PÁGINA |
++++++++++++++++++++
No me voy a referir a mujeres que ofrendaron sus vidas por alguna gesta patriótica o que le hicieron un aporte rimbombante a la sociedad, mis personajes fueron madres sencillas que hicieron una obra interesante en sus hogares, pero que se fueron al más allá sin que sus realizaciones fueran publicadas en periódicos, revistas o programas de televisión.
Como ocurría hasta finales del siglo pasado, las mamás se llenaron de hijos, algunas llegaron a parir y criar hasta 16, totalmente solas, porque sus esposos estaban seguros que su responsabilidad en sus casas solo era el sostenimiento económico y su autoridad paternal.
++++++++++++++++++++
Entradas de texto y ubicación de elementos
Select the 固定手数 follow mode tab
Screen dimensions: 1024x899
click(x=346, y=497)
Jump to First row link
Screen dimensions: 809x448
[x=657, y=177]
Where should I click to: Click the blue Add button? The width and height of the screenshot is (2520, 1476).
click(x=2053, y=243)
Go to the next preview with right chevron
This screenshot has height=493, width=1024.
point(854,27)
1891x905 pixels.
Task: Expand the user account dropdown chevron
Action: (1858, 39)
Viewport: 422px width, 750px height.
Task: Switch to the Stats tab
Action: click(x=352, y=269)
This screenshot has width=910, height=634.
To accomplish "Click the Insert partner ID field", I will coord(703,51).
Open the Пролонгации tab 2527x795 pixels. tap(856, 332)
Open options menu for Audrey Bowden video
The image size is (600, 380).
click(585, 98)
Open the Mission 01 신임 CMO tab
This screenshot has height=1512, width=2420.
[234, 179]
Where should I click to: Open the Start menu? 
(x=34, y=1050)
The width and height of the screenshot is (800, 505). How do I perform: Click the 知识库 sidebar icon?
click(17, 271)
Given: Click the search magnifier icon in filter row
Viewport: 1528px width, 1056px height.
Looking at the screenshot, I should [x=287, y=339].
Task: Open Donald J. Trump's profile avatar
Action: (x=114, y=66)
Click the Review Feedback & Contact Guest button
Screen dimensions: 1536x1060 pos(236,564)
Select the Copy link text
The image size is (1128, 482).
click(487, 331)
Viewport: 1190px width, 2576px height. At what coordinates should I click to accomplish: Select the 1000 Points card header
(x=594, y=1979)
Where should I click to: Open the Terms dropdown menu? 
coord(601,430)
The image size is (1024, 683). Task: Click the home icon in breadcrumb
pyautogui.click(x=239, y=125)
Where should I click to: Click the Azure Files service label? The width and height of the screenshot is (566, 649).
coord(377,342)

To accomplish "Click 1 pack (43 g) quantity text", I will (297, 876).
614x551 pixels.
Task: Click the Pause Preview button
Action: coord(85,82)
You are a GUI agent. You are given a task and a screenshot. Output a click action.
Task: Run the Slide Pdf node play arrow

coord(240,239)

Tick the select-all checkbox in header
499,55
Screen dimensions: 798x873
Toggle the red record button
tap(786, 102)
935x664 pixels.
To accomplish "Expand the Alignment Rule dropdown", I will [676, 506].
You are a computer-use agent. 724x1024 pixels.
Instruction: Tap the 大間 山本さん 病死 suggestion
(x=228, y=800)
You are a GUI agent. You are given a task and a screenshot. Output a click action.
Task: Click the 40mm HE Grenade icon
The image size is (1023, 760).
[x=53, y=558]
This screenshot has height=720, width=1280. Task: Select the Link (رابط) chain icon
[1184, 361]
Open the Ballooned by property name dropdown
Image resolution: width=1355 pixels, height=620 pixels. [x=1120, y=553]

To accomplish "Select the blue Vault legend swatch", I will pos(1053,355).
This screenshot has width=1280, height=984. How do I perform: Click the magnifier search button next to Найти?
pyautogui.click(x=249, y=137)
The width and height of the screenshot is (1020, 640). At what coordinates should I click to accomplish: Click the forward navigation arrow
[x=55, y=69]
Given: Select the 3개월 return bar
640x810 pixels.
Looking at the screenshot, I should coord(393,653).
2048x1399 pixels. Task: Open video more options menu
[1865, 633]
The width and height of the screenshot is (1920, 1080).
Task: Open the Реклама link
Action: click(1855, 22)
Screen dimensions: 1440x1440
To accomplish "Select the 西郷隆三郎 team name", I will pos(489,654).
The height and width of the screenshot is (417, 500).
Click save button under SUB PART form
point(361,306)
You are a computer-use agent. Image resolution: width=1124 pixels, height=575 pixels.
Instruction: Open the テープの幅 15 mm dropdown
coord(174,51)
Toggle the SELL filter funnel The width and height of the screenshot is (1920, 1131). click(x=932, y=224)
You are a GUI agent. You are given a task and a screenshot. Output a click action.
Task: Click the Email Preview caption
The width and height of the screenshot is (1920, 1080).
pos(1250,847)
++++++++++++++++++++
ENUNCIADO 1 | Enumera los medios en los que, según el texto sobre las madres, no se publicaron las realizaciones de esas mujeres.
ENUNCIADO 2 | Reproduce literalmente el fragmento del texto sobre las madres que va desde "No me voy a" hasta "su autoridad paternal.", ambos incluidos.
ENUNCIADO 3 | Retoma el texto sobre las madres y continúalo a partir de su última oración.

RESPUESTA 1 | Periódicos, revistas y programas de televisión.

RESPUESTA 2 |
No me voy a referir a mujeres que ofrendaron sus vidas por alguna gesta patriótica o que le hicieron un aporte rimbombante a la sociedad, mis personajes fueron madres sencillas que hicieron una obra interesante en sus hogares, pero que se fueron al más allá sin que sus realizaciones fueran publicadas en periódicos, revistas o programas de televisión.
Como ocurría hasta finales del siglo pasado, las mamás se llenaron de hijos, algunas llegaron a parir y criar hasta 16, totalmente solas, porque sus esposos estaban seguros que su responsabilidad en sus casas solo era el sostenimiento económico y su autoridad paternal.

RESPUESTA 3 |
De manera injusta y absurda se afirmaba que las mujeres de esa época eran mantenidas y que no trabajaban, como si preparar los alimentos, lavar y planchar la ropa, barrer, trapear y mantener aseada y atractiva la vivienda, no implicara esfuerzos físicos y dedicación, amén de levantar y educar a sus numerosos vástagos.
Además de esas exigentes y desgastantes tareas, a muchas de ellas les tocó crear y desarrollar microempresas artesanales como la fabricación de sombreros de lata, velas y arepas. Los exiguos ingresos de sus esposos había que reforzarlos con esas duras tareas para que el presupuesto familiar permitiera la educación de los niños y muchachos.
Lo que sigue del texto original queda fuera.